Problem to work on: Can you copy the lines from the one that contains "You are a computer-use agent. This" through the end of the material below, exactly and with nothing else?

⁂

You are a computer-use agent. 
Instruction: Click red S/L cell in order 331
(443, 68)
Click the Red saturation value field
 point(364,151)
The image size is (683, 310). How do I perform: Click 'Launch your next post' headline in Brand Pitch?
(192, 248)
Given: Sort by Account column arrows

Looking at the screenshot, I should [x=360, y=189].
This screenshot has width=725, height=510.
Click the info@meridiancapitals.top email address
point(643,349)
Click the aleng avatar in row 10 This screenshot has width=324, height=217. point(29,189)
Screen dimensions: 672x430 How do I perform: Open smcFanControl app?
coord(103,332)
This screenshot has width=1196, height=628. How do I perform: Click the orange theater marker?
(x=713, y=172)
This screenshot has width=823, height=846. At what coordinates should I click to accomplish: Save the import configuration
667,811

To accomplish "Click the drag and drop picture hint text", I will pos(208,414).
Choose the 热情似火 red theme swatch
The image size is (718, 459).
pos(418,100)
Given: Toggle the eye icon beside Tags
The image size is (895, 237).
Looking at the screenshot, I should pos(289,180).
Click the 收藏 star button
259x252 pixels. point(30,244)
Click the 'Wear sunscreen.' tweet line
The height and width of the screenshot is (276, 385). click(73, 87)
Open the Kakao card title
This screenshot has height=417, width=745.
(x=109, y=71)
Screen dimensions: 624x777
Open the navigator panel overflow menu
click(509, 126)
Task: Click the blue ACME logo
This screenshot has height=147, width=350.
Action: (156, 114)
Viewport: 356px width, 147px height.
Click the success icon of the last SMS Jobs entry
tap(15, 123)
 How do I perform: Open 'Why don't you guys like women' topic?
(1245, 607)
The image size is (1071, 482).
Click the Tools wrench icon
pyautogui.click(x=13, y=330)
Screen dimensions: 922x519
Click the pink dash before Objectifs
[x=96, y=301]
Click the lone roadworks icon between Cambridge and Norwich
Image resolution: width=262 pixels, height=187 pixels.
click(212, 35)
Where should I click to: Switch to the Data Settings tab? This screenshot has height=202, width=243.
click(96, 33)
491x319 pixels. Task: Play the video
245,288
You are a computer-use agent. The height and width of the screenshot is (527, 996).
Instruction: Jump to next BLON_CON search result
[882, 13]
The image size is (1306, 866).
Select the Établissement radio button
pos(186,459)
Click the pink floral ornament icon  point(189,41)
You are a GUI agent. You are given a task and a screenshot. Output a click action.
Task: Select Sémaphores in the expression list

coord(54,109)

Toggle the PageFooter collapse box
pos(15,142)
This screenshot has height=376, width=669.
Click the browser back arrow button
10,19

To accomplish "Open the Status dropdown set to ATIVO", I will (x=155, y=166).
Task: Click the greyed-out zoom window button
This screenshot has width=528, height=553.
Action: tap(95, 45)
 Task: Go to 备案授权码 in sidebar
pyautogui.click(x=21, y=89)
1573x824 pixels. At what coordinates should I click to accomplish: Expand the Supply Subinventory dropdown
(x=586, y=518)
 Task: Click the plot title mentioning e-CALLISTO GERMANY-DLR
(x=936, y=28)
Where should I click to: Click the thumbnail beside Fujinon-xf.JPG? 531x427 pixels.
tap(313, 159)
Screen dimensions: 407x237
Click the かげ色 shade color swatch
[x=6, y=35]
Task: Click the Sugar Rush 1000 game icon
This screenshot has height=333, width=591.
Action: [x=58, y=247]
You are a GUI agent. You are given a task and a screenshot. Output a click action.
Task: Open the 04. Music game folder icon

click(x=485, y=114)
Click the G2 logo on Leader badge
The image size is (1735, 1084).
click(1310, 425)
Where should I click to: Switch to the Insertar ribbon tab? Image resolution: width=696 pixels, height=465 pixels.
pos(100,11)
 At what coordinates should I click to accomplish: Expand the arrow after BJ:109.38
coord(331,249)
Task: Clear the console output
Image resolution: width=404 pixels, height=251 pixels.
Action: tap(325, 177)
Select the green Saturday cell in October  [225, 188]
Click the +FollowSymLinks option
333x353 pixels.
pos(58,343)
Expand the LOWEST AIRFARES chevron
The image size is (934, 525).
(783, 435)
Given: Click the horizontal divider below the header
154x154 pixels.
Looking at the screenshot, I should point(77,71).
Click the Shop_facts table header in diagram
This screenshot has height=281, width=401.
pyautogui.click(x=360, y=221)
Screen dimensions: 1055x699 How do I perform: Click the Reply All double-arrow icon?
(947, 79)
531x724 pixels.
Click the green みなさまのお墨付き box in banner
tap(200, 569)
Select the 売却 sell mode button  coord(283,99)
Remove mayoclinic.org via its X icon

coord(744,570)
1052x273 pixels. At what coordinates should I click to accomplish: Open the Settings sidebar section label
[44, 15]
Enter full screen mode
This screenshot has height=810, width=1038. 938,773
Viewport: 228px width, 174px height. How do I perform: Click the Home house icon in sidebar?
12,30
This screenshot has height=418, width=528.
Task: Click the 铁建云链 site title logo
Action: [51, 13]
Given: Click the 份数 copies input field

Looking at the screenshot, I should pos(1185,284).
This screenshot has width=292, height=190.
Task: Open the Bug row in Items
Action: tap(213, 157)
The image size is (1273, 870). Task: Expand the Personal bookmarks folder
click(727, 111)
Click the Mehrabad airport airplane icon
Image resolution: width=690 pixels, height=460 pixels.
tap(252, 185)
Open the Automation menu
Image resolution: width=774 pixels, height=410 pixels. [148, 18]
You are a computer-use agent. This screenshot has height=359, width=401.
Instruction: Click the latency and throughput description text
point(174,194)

⁂

Output below:
You are a computer-use agent. This screenshot has height=359, width=401.
Instruction: Click the latency and throughput description text
point(174,194)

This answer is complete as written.